Where the word "with" occurs in a line of the data, return the whole line.

EXTRACTED RECORDS START

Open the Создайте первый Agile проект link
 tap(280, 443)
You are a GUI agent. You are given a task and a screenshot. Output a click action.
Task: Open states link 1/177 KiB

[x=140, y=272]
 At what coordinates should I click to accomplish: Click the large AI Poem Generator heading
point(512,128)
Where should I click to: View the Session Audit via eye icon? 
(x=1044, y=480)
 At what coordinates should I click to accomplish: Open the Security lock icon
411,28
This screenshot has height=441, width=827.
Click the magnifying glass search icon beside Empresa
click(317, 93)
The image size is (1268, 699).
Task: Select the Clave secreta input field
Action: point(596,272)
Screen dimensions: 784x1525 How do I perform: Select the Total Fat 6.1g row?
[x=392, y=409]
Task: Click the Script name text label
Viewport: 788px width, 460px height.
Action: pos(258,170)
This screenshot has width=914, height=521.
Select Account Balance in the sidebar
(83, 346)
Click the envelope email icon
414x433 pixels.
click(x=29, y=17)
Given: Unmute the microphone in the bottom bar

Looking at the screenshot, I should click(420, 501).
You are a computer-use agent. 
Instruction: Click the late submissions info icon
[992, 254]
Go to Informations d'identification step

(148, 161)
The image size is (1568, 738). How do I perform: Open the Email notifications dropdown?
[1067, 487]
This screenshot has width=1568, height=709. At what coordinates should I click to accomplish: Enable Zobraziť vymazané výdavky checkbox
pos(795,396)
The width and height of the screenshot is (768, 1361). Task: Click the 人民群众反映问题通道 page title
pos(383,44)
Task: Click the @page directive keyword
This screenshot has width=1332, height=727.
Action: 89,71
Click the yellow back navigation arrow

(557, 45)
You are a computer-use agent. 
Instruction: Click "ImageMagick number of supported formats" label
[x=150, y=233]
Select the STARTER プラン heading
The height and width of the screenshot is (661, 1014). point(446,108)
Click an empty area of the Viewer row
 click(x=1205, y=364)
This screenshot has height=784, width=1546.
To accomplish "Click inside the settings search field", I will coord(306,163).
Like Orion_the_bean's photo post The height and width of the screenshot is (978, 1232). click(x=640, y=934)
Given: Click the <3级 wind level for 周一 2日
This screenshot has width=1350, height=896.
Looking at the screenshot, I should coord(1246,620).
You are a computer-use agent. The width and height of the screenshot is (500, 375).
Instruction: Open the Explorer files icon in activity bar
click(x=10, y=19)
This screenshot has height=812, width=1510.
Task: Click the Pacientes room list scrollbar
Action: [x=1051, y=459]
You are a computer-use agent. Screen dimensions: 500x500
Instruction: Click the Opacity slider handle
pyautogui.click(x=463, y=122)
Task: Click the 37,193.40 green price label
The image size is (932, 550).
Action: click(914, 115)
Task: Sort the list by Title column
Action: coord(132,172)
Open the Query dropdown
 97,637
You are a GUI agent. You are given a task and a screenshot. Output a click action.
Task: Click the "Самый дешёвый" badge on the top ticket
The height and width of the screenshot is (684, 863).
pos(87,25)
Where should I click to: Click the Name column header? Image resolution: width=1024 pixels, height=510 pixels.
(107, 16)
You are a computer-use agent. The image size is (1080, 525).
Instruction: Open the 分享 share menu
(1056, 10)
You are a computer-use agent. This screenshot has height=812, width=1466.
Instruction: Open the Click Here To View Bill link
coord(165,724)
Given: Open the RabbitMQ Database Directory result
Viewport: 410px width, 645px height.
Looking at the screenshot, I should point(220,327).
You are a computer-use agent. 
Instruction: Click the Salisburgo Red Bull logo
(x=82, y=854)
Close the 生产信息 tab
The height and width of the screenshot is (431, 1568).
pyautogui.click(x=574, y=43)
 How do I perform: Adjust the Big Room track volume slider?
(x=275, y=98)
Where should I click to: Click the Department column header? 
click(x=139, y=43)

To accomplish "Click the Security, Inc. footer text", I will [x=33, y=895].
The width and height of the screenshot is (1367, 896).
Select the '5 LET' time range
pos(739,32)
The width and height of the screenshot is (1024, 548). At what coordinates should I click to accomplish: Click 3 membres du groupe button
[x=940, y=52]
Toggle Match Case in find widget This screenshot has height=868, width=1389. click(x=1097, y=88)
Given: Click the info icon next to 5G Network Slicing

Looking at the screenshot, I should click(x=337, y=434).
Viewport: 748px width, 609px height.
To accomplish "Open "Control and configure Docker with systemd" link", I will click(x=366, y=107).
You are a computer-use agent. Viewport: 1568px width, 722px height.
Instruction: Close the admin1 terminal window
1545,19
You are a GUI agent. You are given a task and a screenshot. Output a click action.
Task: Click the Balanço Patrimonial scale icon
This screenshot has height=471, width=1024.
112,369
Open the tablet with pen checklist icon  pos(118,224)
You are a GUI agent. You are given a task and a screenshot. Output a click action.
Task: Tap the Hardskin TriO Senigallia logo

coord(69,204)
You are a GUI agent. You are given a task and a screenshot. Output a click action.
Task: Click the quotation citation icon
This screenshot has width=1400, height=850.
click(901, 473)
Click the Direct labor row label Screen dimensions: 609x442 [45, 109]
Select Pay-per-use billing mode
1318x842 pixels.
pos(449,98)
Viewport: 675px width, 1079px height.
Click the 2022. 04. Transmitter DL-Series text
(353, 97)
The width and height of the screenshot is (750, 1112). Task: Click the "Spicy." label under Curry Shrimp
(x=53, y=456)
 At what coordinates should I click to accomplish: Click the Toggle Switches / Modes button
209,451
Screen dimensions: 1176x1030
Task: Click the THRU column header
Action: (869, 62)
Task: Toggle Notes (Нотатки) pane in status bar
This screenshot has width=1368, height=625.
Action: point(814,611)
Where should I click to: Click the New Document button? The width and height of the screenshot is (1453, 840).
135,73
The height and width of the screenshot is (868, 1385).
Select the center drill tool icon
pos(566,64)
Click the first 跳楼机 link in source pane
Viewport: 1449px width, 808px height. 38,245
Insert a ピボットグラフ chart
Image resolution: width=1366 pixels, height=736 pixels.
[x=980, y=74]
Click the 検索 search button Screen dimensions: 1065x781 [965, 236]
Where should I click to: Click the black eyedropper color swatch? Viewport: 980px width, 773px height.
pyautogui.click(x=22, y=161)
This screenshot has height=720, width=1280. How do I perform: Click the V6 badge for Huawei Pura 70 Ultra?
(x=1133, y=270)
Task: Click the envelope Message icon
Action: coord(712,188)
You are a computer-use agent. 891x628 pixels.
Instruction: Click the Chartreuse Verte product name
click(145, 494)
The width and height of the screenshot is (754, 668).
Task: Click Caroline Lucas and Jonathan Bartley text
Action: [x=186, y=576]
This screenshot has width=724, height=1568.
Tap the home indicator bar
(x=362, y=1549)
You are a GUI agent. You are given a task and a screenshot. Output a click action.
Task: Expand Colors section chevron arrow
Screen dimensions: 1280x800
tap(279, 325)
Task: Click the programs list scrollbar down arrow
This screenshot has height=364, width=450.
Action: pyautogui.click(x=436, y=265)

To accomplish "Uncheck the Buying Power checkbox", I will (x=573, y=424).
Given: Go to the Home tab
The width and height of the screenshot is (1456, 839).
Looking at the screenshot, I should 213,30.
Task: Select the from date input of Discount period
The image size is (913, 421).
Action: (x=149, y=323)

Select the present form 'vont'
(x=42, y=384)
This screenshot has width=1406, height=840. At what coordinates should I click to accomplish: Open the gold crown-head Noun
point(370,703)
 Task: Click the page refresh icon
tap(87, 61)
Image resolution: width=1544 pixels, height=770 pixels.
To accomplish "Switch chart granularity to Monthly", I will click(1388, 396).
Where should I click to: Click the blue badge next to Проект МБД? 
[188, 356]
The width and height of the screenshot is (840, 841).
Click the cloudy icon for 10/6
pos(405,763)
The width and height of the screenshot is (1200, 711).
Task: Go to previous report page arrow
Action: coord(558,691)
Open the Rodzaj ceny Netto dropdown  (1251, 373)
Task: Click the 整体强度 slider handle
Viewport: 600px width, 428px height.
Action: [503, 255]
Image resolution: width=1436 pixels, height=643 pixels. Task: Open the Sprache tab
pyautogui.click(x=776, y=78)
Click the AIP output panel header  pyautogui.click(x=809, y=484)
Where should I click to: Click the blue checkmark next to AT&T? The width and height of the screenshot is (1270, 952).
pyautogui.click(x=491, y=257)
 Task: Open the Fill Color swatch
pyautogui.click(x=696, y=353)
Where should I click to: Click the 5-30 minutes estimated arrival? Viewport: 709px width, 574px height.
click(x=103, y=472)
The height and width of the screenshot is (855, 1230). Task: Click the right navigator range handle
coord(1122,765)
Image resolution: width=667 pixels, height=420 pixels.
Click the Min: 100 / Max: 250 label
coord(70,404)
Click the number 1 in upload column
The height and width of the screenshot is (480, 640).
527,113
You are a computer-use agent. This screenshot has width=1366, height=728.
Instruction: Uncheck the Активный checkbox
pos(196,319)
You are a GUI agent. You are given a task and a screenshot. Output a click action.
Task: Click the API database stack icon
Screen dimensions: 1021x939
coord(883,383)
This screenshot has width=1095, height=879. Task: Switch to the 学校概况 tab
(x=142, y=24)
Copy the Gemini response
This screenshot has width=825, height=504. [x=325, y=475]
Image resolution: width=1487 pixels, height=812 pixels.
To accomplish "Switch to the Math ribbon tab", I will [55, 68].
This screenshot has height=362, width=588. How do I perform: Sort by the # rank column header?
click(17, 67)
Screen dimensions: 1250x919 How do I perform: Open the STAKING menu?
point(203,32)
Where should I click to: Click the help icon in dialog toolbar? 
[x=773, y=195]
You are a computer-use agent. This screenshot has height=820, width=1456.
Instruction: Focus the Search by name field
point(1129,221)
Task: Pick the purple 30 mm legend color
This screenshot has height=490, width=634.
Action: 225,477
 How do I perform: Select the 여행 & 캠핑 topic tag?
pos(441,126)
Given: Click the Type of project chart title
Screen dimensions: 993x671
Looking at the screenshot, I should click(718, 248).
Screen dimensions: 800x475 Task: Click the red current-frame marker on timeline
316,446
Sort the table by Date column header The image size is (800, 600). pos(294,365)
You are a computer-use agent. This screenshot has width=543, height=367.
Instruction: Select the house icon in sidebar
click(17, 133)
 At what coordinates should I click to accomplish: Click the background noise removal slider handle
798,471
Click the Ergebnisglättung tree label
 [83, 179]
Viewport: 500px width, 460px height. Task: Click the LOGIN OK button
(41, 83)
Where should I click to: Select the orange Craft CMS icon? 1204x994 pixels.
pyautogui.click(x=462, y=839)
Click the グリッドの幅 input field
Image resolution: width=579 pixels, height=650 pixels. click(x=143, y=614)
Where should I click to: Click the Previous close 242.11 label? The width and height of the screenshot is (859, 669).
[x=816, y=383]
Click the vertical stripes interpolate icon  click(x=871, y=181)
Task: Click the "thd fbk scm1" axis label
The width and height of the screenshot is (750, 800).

EXTRACTED RECORDS END

• SOLUTION TO THE EXERCISE:
To accomplish "Open "Control and configure Docker with systemd" link", I will click(x=366, y=107).
Open the tablet with pen checklist icon  pos(118,224)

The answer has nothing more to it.